Start of GIVEN ENTRIES

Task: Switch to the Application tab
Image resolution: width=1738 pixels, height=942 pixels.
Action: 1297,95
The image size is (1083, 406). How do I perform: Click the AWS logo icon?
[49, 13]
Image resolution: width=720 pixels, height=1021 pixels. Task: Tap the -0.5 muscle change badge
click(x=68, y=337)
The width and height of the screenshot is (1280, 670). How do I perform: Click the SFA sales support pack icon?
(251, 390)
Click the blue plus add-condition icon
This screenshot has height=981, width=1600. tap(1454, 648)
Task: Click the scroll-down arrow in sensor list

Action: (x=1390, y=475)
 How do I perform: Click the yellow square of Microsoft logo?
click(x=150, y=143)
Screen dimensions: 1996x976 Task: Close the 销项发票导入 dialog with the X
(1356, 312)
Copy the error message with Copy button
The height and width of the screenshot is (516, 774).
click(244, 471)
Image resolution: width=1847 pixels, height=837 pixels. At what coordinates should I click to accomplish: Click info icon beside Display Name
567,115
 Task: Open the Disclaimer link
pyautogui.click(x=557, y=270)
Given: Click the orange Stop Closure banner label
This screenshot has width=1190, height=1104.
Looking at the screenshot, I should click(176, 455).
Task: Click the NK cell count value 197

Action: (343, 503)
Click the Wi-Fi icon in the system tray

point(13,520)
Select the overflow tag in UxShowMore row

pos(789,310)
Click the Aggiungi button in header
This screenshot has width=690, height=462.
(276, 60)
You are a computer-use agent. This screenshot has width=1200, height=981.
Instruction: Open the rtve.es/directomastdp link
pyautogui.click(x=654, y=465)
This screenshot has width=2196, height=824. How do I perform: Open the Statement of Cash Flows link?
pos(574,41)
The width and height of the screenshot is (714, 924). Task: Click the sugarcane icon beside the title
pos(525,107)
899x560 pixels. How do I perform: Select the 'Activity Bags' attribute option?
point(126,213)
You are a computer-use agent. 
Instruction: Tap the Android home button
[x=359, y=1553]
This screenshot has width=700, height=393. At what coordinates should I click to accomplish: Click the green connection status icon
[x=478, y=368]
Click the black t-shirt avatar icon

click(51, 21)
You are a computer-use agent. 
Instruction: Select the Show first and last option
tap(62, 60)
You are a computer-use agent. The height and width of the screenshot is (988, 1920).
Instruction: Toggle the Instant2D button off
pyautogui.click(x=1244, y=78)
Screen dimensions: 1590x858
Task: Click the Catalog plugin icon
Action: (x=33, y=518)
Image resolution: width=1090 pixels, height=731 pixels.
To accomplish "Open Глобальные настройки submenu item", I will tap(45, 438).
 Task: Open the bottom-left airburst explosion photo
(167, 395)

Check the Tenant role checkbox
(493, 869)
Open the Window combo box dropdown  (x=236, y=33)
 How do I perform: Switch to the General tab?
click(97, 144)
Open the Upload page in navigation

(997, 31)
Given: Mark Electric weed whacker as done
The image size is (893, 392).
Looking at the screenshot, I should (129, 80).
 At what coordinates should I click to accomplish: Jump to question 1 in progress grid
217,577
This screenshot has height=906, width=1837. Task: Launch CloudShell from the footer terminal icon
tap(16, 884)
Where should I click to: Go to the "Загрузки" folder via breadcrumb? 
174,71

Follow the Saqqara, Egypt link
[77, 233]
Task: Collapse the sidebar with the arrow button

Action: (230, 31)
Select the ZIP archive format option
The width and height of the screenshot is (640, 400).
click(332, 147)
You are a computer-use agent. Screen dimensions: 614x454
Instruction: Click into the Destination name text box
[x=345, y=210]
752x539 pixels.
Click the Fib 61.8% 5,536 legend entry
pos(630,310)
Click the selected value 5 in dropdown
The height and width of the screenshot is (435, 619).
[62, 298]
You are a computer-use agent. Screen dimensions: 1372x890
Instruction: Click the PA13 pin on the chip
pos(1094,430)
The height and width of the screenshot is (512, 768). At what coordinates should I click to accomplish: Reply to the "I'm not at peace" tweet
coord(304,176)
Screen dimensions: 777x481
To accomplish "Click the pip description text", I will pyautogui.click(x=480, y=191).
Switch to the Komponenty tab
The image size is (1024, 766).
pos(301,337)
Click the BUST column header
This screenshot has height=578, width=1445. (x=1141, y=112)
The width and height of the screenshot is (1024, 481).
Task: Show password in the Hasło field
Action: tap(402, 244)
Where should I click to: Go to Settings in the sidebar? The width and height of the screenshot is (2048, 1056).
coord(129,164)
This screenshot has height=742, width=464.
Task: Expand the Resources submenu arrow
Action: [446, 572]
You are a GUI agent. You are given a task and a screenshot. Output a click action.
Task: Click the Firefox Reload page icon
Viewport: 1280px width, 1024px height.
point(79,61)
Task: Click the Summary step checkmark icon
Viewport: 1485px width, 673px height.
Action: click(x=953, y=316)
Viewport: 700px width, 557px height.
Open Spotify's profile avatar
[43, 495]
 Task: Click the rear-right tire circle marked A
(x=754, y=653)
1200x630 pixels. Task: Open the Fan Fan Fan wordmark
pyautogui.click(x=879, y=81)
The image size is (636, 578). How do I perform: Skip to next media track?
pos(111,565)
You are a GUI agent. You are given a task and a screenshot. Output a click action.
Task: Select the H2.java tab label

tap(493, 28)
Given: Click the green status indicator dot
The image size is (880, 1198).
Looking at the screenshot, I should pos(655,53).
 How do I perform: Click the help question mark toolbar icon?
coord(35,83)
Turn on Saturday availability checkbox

End of GIVEN ENTRIES

REQUIREMENT: In the entries above, how many lines hold the word "dropdown"? State the number only.

ANSWER SECTION: 2